Stored data entries:
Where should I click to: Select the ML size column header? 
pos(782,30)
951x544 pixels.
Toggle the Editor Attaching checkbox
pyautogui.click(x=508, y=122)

■ **Problem statement**
An exact written copy of every entry is the required answer.

■ **Response for this exercise**
Where should I click to: Select the ML size column header? 
pos(782,30)
951x544 pixels.
Toggle the Editor Attaching checkbox
pyautogui.click(x=508, y=122)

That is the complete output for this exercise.